I wrote her back to thank her but I never knew if she understood she was an answer to my prayer.  She was the very voice of God breathing hope-oxygen into my lungs.

 

* * * * * * * *

Eventually, I learned how to ask questions; it was spiritual awakening.  Instead of being unsettled with my lack of answers, this fueled a desire to know God, really know him, and transformed how I saw people.  For a season, I saw great opportunity in circumstance to love the unlovely, to care about others for no other reason than they were created in the image of God.  

 

* * * * * * * 

My church has been without a pastor for over four years.  It's taken its toll on me.

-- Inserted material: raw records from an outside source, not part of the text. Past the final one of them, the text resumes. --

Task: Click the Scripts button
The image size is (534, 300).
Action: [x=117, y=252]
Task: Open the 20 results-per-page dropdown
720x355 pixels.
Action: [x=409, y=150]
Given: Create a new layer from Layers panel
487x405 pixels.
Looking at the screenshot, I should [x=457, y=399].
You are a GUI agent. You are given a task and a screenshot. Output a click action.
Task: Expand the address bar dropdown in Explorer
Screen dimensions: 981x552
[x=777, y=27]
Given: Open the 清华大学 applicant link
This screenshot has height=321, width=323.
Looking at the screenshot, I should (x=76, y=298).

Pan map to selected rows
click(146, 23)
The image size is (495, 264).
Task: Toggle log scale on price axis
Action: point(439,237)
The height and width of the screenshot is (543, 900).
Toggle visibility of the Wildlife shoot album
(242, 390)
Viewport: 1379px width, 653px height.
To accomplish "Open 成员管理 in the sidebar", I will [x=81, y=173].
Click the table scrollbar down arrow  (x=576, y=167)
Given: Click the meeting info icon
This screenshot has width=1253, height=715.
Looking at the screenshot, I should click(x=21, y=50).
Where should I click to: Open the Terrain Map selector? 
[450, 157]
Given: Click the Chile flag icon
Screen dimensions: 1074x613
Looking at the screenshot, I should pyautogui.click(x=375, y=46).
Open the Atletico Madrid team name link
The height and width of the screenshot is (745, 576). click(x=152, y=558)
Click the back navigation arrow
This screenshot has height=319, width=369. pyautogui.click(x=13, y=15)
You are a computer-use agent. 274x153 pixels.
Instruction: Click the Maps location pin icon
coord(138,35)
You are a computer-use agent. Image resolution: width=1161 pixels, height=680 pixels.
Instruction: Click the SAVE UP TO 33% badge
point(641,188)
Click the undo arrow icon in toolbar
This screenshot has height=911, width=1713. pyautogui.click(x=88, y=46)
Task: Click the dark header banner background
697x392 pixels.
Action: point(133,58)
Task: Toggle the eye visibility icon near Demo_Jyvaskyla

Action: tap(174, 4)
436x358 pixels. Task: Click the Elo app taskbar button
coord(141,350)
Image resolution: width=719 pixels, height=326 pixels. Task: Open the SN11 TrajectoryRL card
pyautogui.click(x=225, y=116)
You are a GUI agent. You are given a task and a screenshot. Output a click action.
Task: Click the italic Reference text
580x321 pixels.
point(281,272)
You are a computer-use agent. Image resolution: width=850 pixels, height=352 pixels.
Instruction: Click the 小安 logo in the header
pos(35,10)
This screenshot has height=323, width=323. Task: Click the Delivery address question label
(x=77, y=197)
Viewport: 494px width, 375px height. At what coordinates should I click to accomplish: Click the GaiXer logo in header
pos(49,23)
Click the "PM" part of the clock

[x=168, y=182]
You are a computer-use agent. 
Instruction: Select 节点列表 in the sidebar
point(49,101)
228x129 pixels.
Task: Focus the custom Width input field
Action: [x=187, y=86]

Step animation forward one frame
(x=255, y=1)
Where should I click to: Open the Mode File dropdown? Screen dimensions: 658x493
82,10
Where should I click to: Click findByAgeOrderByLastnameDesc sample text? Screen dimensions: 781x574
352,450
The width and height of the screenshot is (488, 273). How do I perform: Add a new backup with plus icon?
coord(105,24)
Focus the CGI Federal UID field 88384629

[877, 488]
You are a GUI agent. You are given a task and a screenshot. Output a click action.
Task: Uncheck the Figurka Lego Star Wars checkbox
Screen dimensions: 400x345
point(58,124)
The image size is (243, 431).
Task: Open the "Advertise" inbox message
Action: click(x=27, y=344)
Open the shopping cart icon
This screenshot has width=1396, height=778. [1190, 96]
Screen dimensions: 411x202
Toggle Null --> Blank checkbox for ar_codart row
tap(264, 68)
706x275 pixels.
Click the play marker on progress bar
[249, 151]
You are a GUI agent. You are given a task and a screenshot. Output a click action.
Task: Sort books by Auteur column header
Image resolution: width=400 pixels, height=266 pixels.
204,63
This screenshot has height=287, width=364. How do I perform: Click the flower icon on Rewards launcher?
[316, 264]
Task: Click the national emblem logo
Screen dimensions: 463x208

Because many of my friends attend our church and read my blog, that's all I'll say about that….

 

* * * * * * *  

When I was a young adult, I thought life would get easier when I was older.  As I sit here typing those words, I'm not even certain what that means, but I know I thought it.  

It doesn't.

Things don't necessarily turn out the way you thought they would.  Family isn't the idyllic Norman Rockwell you imagined. The economy demands more of you than you ever thought you'd have to give.  Marriage isn't a honeymoon forever.  

Don't get me wrong–life can still be good, great even–just not the picture you pre-emptively mind-painted.  

It's possible to forget who you are…to forget whose you are…without even realizing it.